Directions → From the records below, output exactly the lines starting at the line with "You are a GUI" and ending at the line with "Click the print page icon", both of them included, but no pictures.

Data for the task →
---
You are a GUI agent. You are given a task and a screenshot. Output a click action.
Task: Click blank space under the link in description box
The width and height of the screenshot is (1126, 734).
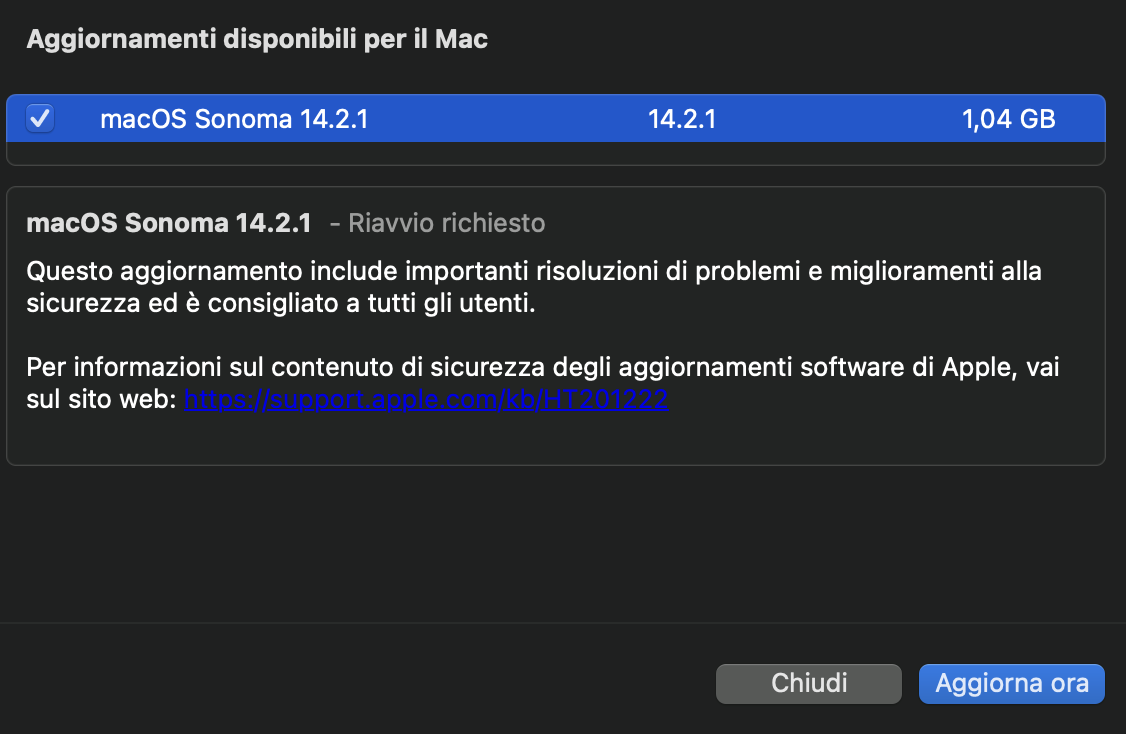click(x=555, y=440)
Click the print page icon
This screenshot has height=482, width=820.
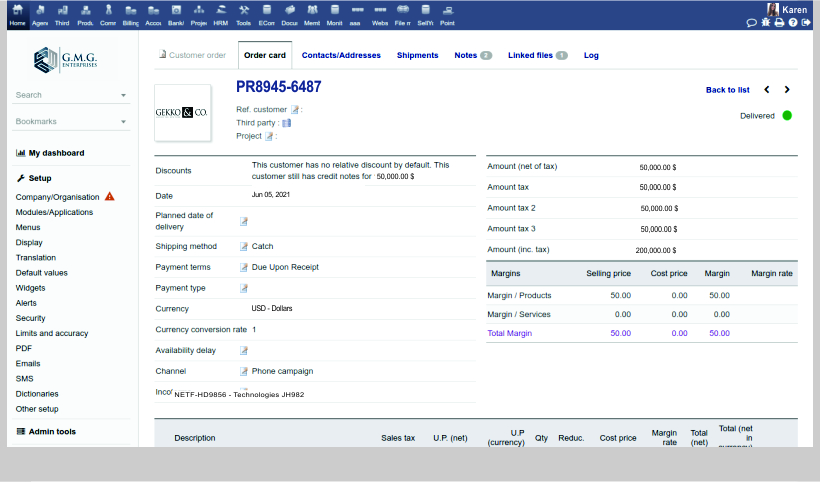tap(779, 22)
---
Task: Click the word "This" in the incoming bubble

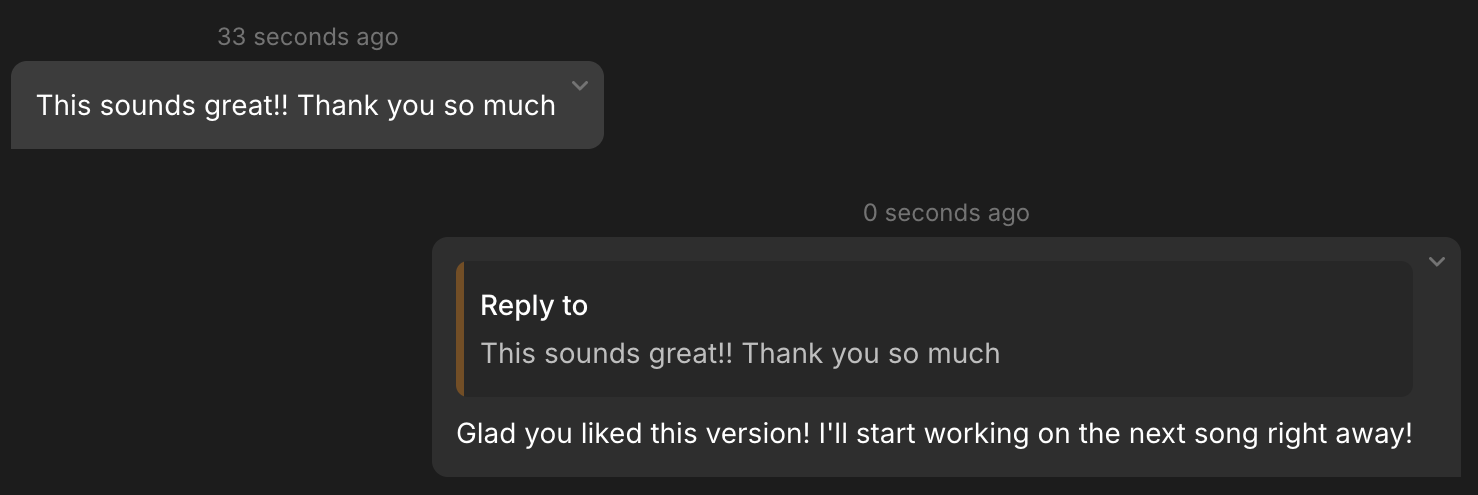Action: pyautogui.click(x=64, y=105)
---
Response to this exercise →
You are a GUI agent. You are given a task and a screenshot. Output a click action.
Task: Click blank space under the link in description box
The width and height of the screenshot is (1126, 734).
click(x=555, y=440)
Click the print page icon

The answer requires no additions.